On May 15, between 8:00 and 11:00 a.m., head east on Otay Lakes Road (roughly 3 miles past the Lower Otay Reservoir) to the Thousand Trails RV Park, where you can begin your accent of Otay Mountain on Minnewawa Truck Trail. Volunteers will guide you and provide maps from here. The earlier you go the better the sunrise views over the entire South Bay/Tijuana region. This drive will drop you off in East Otay Mesa and should take 1 hour. The views along the way are magnificent. If you have the time, I would suggest going down the opposite way you came up. Both sides have awesome views of different parts of San Diego County.
From the cache site you will be looking down into Copper Canyon. The largest and maybe the steepest canyon on Otay Mountain. The international boundary is at the very bottom of the canyon. From various pull outs along the way you can see the ocean and even downtown San Diego. On a clear day from the rights spot you can even see the Mormon Temple in La Jolla.
Once on the trail you can stop at a square cement building near Doghouse Junction and walk out to the northwest. Here you will find two W.W.II bunkers that were used to watch the ocean for incoming enemy ships and planes. If you come up from Marron Valley you will have to continue west past the cache site.
If you come up Marron Valley, you can take the northern road at Doghouse Junction andfind a small memorial site where, on Saturday, March 16, 1991 at 1:42 a.m., popular country singing star Reba McEntire lost seven members of her band and her road manager in an early-morning chartered jet crash following the entertainers performance at a private concert for IBM executives the night before.

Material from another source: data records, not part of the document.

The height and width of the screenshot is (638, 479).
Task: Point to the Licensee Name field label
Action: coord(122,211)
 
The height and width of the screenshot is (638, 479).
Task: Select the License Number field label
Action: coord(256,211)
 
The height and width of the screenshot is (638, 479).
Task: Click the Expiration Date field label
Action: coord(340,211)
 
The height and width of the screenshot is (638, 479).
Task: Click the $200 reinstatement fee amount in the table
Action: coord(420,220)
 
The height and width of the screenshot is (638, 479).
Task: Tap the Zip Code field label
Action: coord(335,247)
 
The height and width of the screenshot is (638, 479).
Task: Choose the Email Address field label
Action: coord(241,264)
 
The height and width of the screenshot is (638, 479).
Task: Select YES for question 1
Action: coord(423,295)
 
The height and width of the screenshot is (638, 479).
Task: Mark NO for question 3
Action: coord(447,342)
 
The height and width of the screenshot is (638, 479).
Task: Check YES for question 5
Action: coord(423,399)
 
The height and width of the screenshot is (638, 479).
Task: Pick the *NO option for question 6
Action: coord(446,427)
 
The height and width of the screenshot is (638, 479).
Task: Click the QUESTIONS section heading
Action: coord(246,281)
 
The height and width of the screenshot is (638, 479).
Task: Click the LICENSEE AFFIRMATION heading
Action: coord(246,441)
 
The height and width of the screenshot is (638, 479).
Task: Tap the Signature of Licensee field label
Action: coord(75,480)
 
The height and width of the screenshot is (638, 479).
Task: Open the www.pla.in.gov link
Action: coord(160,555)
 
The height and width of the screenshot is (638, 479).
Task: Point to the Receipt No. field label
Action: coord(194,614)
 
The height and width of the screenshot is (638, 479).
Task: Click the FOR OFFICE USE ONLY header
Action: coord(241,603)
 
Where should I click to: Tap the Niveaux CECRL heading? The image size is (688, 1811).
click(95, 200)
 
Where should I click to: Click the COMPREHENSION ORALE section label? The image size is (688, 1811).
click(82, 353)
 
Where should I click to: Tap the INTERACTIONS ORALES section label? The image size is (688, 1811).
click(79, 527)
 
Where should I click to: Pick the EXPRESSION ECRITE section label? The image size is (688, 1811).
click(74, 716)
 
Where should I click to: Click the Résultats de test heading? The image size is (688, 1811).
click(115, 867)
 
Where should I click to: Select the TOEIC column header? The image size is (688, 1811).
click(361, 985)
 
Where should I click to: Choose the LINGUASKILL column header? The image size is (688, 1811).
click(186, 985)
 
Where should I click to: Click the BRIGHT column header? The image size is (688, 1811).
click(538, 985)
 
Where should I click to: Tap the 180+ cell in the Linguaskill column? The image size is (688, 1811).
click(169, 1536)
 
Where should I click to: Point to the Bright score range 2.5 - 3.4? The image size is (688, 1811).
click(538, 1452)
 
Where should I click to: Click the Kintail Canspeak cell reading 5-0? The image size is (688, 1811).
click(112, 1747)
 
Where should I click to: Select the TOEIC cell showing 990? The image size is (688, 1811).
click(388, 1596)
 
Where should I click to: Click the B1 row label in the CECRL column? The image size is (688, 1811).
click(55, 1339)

Earlier in the day, after the performers had disembarked at San Diego's Lindbergh Field, the twin-jet Hawker-Siddeley DH-125-1A/522 aircraft (N831LC), chartered by Prestige Touring in Dallas, Texas and owned by Duncan Aircraft Sales of Venice, Florida, was flown to Brown field, a former naval air station southeast of San Diego, since a late, post-concert departure was planned and a noise curfew would be in effect at Lindbergh Field at that hour. McEntire's next scheduled performance was set for the following evening in fort Wayne, Indiana, and after the San Diego show her band members boarded the aircraft at Brown Field for its flights to Fort Wayne, with a planned refueling stop in Amarillo, Texas. Approximately two minutes after taking off at 1:40 a.m., the aircraft, flying at an altitude of about 3,400 feet, crashed near the top of Otay Mountain approximately 10 miles northeast of the airfield. Killed in the crash were bandleader Kirk Cappello and members Paula Kaye Evans, Michael Thomas, terry Jackson, Joey Cigainero, Anthony Saputo and Chris Austin. Also killed were McEntire's road manager, Jim Hammon; the pilot, Donald Holms; and copilot Chris Hollinger. Additional members of the McEntire entourage had boarded a second aircraft that departed Brown Field about three minutes after the ill-fated jet and did not witness the crash. They learned of the tragedy when their plane made a refueling stop in Memphis, Tennessee. McEntire and her husband/manager, Narvel Balckstock, who had elected to remain overnight in San Diego before flying to the Fort Wayne concert engagement the next day, were notified of the tragedy not long after in occurred. A number of factors were behind the cause of the crash, including improper planning/decision by the pilot; failure of the flight crew to maintain proper altitude and clearance over mountainous terrain; and the failure of the copilot to adequately monitor the progress of the flight.